As pointed out by Claire Hoy in his column opposite, dairy products are much cheaper in the U.S. because of the absence there of Canada’s supply management system which keeps prices artificially high and the existence of high Canadian tariffs against imports. The beneficiaries are Canadian dairy farmers who have come to possess quotas with huge market values and the losers are Canadian consumers, who must pay far more than they would without the supply management.

We suspect few Canadians realize the extent of that protectionism. In fact, Canada’s dairy, egg and poultry industries have been governed by a supply-management system since the 1970s. It involves fixed prices, production quotas and tariffs of up to 270 per cent to protect Canadian producers from foreign competition. And the tariffs were tightened last year to include unfiltered milk products used to make cheese and yogurt.

However, simply eliminating the tariffs and supply management wouldn’t produce a level playing field for Canadian and U.S. farmers, since one reason for the low prices for dairy products in the U.S. is a long-standing practice of subsidizing U.S. farmers. There, the winners are consumers and the losers are taxpayers.

In the circumstances, Canada’s position in future trade talks should be that the current high tariffs would be reduced if and when the U.S. reduced its farm subsidies.

Meanwhile, the Canadian and U.S. roles are reversed when it comes to softwood lumber, with the U.S. lumber industry claiming that Canadian provinces subsidize softwood lumber producers by charging too little for access to Crown forests. The protectionist Trump administration this week bought that argument and announced plans to impose a 20-per-cent tariff on Canadian softwood exports. The federal and B.C. governments both called the American rationale for the tariff “unfounded,” and Ottawa is expected to work with seven provinces affected by the tariffs on attempts to combat them.

In a joint statement, Mr. Carr and Foreign Affairs Minister Chrystia Freeland said the Government of Canada “disagrees strongly with the U.S. Department of Commerce’s decision to impose an unfair and punitive duty. The accusations are baseless and unfounded. … Canada will continue to press their American counterparts to rescind this unfair and unwarranted trade action. We are committed to working with the U.S. Administration to achieve a durable solution.”

(The seriousness of the situation, as well as the market’s view of the likely winner, was demonstrated by a collapse of the Canadian dollar Monday to below 74 U.S. cents.)

Feuds over softwood lumber have been a recurring part of Canada-U.S. relations since the 1980s.
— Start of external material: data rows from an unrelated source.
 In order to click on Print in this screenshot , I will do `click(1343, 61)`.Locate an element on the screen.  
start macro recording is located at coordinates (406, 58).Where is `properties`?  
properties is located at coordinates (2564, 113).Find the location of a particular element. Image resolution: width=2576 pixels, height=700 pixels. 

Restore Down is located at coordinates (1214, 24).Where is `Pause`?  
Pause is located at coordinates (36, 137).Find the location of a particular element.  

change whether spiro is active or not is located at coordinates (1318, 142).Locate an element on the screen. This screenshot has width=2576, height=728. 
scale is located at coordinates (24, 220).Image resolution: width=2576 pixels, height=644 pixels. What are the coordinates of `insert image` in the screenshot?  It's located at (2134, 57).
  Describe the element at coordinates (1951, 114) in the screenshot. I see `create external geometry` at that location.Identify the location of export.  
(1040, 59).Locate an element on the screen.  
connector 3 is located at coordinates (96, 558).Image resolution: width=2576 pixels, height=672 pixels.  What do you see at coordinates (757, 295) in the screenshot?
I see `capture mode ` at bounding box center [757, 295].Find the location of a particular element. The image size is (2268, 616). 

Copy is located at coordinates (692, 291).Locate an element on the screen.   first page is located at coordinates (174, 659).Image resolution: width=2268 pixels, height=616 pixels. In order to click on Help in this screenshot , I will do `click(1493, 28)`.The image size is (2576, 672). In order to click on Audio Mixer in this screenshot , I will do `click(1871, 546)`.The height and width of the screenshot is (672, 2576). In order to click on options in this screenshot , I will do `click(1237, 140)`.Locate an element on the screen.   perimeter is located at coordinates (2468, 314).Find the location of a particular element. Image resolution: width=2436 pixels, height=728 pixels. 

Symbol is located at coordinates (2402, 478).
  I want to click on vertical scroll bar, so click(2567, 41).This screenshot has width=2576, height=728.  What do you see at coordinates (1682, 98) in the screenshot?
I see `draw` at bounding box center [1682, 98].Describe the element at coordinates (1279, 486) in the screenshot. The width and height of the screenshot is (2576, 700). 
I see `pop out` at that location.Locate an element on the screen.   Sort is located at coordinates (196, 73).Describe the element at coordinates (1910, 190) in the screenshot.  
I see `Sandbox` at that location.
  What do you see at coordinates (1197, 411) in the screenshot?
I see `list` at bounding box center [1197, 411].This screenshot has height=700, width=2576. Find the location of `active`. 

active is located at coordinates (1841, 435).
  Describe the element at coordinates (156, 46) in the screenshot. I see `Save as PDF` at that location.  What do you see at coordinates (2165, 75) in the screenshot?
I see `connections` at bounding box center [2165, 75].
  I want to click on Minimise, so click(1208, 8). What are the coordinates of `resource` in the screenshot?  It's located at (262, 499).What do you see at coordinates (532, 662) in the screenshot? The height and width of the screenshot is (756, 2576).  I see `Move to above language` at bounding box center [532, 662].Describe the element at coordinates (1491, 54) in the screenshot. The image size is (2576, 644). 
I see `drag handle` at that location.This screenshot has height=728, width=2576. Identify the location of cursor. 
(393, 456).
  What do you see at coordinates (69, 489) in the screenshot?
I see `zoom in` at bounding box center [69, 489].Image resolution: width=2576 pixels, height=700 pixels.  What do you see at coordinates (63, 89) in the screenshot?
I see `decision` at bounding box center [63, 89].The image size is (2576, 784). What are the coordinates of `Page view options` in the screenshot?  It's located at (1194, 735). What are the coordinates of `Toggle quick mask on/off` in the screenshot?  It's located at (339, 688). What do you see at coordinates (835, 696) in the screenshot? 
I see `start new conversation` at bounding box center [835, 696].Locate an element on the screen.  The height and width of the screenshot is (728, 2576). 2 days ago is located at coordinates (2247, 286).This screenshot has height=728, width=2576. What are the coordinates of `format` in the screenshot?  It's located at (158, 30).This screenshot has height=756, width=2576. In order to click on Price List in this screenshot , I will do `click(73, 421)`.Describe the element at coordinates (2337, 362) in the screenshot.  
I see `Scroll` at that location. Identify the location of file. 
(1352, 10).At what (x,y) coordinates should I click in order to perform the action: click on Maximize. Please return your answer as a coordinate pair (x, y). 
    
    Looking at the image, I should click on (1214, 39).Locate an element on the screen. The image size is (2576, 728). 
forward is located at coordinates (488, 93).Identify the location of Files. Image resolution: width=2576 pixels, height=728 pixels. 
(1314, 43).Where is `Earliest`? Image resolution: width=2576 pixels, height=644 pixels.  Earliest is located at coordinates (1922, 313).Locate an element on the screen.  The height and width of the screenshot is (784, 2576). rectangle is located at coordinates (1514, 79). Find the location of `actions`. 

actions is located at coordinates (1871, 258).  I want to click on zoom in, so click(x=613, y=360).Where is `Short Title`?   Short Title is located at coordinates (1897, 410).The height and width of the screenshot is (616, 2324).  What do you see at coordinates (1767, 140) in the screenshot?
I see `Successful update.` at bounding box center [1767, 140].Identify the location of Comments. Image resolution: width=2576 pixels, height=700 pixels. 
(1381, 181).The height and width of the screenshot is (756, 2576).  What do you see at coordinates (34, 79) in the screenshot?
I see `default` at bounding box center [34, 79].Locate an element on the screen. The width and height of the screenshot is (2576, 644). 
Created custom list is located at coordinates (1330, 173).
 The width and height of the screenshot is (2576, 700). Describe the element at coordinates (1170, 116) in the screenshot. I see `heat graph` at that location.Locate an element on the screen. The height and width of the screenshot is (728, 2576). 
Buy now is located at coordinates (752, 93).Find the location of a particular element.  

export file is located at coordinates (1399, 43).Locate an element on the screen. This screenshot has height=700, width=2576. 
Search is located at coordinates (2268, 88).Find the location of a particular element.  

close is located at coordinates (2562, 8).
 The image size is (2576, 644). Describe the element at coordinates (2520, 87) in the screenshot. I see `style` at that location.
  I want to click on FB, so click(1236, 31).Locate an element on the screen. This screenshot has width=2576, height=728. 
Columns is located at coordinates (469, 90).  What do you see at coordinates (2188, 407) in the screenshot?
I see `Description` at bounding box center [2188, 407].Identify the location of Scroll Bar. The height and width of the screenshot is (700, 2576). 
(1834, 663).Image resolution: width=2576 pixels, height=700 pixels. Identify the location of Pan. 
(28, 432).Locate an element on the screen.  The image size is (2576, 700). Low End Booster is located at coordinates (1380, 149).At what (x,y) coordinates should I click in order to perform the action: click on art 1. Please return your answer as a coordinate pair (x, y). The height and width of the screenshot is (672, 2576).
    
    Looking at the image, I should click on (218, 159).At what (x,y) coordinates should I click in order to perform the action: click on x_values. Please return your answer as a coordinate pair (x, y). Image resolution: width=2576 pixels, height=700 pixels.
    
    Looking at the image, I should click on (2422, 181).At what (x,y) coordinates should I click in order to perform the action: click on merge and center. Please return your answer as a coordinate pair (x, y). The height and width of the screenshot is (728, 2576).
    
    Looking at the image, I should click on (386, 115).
The U.S. industry’s contention of unfair subsidies has led to a cycle of American punitive actions being followed by trade cases usually won by Canada, and then a compromise settlement.

In this case, we think Canada should agree to have experts investigate the U.S. claims and determine how much each province should be charging for access to Crown forests to recoup the full cost of regenerating those same forests. Beyond undercutting the U.S. industry’s claims, such an approach would protect Canadian jobs while perhaps producing revenue to provincial coffers and giving some relief to taxpayers.